Earned Income Tax Credit
This individual tax credit is greatly expanded for tax year 2021 in many ways:
- Expansion for taxpayers without children.
- Children without a taxpayer identification number will not be excluded.
- Recipients may have up to $10,000 of investment income and still qualify for the credit in 2021.
- Taxpayers may elect to use their 2019 earned income to determine their eligibility in 2021.
Dependent Care Tax Credit
Several changes have been made to this credit for tax year 2021:
- The credit will be refundable.
- The limitations on qualifying expenses increases from $3,000 for one child and $6,000 for more than one child to $8,000 for one child/dependent and $16,000 for more than one dependent.
SC&H Insight – compare the benefit you can generate with this provision versus the benefit of the enhanced employer dependent care assistance plan discussed above. You cannot defer salary and receive a credit on the same spend.

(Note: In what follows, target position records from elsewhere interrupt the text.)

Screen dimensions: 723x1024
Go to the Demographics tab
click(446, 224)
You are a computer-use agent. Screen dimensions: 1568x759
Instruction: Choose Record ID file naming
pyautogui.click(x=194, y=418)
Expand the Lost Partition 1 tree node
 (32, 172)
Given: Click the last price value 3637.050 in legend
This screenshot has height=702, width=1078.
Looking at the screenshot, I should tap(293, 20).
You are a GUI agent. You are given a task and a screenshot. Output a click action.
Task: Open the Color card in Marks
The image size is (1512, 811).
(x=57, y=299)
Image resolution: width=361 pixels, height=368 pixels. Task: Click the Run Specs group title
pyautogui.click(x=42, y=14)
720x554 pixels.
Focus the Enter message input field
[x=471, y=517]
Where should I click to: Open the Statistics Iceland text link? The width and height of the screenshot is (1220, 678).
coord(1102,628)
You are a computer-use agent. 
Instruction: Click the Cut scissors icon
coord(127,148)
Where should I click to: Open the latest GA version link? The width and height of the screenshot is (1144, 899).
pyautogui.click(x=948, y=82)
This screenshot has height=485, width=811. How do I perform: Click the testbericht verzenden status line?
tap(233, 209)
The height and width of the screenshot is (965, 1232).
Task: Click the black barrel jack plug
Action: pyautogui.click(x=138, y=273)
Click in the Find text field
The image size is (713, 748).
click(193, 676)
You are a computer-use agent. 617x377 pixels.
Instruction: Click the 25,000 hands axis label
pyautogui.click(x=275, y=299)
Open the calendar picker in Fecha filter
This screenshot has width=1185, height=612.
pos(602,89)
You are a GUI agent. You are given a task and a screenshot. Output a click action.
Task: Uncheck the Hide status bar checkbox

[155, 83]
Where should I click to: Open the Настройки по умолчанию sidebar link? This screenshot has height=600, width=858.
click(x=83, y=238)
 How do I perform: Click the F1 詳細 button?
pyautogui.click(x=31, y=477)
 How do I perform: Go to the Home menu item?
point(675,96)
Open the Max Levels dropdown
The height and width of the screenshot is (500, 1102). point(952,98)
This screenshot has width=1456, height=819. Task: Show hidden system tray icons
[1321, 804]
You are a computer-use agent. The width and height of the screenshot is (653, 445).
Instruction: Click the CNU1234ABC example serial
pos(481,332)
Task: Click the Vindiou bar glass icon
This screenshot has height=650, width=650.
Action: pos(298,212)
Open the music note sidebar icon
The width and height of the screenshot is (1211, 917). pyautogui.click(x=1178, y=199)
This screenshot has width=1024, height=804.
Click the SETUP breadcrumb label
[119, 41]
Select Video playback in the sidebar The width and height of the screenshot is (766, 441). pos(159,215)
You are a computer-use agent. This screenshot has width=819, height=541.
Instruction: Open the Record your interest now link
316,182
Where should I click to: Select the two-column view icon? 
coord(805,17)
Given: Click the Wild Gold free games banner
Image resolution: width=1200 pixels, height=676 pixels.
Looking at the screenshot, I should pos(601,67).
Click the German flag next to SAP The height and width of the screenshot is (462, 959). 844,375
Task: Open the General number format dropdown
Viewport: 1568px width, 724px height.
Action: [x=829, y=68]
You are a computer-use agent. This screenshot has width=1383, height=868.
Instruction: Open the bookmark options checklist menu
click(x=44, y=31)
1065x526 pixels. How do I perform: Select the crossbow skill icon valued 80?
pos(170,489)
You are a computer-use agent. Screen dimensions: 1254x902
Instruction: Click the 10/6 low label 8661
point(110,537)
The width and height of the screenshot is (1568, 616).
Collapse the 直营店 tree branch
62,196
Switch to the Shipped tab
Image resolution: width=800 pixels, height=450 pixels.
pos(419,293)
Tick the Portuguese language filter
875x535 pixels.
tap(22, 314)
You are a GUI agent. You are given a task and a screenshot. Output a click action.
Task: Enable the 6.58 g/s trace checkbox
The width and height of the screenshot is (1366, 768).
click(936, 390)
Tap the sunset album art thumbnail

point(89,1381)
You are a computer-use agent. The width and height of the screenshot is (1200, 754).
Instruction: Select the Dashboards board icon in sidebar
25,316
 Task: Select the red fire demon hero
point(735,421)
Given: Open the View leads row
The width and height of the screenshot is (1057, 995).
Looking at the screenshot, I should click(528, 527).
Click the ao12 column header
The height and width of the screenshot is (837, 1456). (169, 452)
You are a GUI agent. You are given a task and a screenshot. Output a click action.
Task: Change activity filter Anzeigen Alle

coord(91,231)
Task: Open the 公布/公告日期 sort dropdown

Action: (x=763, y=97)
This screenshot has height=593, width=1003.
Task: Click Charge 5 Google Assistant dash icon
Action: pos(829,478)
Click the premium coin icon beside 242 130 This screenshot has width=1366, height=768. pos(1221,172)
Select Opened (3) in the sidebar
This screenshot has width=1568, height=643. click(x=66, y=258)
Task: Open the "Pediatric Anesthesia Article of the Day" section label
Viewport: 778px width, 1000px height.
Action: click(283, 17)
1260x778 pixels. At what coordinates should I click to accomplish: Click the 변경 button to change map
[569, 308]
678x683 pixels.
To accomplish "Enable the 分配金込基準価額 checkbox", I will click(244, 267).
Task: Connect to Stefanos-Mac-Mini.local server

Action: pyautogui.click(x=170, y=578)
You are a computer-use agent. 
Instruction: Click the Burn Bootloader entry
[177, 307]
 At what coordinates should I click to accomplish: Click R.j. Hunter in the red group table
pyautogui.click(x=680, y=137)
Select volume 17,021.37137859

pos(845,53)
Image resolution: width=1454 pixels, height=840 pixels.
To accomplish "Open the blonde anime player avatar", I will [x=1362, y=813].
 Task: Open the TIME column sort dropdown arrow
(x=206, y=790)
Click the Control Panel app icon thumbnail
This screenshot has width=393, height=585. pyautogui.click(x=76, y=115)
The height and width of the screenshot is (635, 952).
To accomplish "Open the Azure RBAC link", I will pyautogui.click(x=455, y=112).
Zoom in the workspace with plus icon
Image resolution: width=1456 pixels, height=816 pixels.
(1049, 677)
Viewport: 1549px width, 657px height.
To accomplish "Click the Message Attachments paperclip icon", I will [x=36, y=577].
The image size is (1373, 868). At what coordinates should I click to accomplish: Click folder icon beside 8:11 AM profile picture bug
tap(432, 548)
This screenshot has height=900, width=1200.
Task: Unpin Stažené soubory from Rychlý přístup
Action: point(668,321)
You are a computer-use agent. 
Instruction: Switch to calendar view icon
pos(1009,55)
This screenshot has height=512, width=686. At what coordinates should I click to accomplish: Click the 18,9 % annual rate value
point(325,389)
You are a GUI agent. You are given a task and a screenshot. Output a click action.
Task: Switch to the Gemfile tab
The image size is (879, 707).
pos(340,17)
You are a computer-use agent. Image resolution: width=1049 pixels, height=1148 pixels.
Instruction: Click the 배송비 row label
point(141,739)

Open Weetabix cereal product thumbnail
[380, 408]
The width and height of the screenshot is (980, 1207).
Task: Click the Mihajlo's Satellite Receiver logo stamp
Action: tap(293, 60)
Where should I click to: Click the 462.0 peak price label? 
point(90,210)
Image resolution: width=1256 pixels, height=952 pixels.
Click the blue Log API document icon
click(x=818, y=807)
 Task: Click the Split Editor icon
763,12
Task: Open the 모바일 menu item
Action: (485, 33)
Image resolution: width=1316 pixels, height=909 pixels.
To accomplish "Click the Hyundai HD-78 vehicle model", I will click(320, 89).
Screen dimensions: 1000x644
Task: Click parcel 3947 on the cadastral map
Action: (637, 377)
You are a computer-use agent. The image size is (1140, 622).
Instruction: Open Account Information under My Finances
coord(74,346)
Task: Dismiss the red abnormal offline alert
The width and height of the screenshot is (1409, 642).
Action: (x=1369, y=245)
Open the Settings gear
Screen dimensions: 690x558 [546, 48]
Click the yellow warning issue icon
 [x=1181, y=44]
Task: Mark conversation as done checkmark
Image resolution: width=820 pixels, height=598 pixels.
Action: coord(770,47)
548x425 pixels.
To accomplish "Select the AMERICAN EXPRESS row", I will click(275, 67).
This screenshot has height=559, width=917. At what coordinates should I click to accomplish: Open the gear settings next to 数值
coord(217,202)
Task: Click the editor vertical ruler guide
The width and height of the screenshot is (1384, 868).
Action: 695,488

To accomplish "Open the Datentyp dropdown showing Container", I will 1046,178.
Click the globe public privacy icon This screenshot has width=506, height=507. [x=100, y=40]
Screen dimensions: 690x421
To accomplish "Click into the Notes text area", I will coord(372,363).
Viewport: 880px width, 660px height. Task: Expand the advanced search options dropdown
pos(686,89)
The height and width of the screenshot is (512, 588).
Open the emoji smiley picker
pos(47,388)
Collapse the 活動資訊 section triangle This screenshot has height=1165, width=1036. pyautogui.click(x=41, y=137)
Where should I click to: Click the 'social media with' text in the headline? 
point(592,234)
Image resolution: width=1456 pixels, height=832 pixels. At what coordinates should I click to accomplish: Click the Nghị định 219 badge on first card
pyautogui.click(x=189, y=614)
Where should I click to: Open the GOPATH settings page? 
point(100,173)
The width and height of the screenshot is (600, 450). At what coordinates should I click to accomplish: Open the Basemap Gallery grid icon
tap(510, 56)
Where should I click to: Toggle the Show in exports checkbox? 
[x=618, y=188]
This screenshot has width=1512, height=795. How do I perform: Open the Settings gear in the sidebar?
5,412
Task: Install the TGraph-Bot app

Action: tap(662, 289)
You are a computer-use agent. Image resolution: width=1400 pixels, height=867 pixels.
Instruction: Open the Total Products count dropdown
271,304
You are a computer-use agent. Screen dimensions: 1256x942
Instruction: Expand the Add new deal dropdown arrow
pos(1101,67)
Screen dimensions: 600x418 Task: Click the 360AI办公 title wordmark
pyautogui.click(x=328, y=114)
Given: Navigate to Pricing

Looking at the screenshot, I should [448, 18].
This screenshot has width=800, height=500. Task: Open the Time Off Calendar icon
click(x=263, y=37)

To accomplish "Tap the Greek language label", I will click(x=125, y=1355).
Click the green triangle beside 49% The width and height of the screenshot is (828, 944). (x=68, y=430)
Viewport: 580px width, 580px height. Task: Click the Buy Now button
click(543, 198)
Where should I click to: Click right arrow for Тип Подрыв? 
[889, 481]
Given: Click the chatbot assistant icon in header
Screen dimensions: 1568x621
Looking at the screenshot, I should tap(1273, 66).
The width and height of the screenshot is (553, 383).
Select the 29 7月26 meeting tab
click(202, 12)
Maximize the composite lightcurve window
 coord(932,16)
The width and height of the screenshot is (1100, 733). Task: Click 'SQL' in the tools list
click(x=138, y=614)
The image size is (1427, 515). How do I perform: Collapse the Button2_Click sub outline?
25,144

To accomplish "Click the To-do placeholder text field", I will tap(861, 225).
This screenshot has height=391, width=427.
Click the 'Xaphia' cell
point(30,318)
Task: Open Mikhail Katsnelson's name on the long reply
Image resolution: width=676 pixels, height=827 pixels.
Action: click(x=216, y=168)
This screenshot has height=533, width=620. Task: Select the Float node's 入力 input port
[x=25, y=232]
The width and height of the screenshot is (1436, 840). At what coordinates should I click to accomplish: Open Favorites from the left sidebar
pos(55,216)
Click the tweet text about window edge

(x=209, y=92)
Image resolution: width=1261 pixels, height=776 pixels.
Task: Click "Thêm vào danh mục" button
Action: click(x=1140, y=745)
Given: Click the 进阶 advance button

Student Loan Forgiveness Taxation
ARPA will expand the types of events that allow for exclusion from income from the forgiveness of student loan debt for tax years 2021 through 2026. Given that Congress will likely be taking up some measure of blanket student loan forgiveness, these changes may impact many student loan borrowers in 2021. Post-secondary educational loans made, insured or guaranteed by a federal, state or local government or educational institution would qualify, as would private education loans and loans made by educational institutions qualifying as tax-exempt organizations. Other qualifications apply, ARPA Section 9675 should be reviewed for more details.